Data entries:
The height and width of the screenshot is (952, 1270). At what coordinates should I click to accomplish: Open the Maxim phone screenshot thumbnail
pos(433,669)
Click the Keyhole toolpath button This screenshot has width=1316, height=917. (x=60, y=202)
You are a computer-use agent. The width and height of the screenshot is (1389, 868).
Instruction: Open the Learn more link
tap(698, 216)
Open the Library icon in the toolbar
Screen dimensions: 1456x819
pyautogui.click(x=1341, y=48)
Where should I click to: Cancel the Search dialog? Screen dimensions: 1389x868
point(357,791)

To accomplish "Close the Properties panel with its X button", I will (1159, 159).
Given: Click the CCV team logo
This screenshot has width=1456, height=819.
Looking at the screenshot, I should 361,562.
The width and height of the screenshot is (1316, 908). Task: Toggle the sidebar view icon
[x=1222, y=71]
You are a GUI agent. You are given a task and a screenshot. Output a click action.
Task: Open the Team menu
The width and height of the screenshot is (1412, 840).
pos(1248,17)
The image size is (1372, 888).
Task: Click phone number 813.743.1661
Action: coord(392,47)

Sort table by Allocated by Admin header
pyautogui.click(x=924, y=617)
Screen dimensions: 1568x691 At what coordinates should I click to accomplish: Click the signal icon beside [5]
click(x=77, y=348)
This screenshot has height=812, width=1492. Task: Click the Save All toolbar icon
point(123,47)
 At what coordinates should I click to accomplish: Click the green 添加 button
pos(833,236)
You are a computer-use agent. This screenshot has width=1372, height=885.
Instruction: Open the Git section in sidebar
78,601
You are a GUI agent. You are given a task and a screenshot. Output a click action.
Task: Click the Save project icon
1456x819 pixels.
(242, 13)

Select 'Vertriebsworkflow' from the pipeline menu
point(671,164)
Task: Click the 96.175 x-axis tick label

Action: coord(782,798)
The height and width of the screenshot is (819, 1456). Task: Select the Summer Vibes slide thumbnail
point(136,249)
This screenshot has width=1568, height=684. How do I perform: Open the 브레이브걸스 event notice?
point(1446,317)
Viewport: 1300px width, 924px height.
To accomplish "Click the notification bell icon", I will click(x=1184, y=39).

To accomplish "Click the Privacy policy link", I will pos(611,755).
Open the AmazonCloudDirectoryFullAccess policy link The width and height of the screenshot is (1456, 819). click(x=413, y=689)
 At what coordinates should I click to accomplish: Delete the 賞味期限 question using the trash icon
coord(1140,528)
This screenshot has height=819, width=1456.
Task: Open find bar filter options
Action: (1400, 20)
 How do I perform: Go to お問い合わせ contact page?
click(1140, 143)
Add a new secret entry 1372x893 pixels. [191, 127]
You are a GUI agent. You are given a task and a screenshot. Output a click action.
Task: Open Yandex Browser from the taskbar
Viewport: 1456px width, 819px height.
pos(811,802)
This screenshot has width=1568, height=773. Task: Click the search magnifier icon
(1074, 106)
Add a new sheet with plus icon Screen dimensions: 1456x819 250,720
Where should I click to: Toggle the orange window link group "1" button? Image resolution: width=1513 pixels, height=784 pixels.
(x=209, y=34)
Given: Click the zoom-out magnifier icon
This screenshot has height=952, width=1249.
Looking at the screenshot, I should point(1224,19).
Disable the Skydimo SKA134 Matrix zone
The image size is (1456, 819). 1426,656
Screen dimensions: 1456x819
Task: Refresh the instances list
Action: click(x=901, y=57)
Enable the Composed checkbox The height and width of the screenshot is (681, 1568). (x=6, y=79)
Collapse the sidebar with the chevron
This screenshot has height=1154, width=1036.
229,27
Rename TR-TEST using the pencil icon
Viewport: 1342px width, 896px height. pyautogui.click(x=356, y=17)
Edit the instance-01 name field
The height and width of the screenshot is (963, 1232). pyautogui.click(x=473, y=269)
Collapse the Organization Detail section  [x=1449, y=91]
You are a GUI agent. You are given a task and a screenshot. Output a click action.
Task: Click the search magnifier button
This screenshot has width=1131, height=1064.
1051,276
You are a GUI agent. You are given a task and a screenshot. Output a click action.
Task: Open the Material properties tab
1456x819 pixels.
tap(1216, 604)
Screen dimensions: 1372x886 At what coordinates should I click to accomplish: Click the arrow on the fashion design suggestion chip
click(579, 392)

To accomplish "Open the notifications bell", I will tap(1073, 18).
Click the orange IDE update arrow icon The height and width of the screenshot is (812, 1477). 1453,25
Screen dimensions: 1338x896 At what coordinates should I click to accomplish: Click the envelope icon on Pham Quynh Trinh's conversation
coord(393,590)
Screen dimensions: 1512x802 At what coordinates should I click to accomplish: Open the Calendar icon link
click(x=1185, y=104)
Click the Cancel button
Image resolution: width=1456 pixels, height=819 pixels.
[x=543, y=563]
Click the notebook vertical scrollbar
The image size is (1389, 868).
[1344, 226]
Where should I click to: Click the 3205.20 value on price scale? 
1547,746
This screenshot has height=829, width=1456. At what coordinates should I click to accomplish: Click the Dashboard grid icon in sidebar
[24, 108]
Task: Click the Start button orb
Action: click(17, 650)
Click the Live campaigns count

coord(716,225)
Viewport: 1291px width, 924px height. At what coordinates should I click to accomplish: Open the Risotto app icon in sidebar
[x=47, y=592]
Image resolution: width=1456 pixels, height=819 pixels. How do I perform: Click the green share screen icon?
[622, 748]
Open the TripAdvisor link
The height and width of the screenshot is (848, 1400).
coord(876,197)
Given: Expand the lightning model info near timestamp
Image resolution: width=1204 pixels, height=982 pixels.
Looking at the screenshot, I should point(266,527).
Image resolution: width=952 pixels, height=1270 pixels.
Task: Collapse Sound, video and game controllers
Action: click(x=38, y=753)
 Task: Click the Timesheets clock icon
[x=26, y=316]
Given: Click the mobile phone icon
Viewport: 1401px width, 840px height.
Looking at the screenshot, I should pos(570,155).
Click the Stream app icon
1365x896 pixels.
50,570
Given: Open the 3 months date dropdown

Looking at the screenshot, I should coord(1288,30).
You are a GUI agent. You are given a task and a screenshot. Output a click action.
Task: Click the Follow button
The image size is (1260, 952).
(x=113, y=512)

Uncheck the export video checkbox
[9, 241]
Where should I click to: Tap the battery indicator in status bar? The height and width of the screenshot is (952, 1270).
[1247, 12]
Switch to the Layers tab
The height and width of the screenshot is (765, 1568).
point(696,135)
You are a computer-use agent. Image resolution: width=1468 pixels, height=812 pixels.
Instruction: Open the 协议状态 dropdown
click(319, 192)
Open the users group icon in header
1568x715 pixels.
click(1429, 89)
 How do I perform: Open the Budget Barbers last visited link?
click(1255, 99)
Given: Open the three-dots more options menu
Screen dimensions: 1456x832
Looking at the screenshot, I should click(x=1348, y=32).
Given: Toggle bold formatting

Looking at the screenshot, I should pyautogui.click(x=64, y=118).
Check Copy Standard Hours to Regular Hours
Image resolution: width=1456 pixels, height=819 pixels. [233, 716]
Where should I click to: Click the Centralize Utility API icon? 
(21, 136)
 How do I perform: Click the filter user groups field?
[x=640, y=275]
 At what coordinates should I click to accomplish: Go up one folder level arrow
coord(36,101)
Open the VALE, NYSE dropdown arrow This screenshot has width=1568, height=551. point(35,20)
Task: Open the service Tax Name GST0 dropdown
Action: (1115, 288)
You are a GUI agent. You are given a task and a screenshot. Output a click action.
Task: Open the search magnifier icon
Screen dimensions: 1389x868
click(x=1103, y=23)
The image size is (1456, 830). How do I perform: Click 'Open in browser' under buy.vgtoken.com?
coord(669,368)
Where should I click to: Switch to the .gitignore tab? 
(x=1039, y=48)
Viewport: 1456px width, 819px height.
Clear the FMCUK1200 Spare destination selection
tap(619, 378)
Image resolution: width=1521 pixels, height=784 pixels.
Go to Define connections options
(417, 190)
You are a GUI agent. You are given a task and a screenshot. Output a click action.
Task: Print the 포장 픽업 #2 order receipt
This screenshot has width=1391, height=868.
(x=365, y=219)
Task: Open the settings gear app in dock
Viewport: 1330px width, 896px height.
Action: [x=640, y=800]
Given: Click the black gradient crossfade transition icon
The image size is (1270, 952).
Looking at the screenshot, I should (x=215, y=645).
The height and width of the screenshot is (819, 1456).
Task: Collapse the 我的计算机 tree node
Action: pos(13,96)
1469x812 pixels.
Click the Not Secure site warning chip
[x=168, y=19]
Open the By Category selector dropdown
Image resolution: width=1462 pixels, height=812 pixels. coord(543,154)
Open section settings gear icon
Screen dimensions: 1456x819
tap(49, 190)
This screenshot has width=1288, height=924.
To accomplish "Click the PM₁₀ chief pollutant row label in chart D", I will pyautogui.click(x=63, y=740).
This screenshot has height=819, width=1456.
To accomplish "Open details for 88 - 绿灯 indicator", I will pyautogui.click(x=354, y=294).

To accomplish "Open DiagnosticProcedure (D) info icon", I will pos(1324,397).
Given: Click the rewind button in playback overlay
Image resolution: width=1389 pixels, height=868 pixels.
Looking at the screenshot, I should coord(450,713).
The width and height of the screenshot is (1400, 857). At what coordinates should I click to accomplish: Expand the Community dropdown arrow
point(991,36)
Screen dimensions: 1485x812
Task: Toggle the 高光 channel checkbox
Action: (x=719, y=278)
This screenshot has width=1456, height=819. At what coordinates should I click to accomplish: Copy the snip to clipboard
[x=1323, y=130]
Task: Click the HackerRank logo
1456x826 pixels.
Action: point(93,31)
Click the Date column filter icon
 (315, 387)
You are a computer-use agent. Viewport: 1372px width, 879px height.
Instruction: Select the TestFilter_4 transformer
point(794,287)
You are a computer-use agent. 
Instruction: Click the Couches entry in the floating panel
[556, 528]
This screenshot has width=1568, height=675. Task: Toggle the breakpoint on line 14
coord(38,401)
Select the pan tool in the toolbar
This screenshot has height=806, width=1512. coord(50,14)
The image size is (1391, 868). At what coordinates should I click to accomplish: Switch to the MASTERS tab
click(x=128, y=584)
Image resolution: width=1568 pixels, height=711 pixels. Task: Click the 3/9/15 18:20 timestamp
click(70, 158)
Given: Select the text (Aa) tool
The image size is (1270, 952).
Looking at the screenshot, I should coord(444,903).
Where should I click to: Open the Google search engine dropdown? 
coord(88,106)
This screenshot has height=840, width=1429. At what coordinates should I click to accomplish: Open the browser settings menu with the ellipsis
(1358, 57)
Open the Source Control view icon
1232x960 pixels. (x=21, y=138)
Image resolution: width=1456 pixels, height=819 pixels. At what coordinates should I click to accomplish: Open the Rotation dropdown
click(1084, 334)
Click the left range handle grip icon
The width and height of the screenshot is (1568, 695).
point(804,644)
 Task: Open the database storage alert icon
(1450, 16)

## Exercise
Show every line of the data in which the word "gear" appears.

## Exercise response
Task: Open the settings gear app in dock
Open section settings gear icon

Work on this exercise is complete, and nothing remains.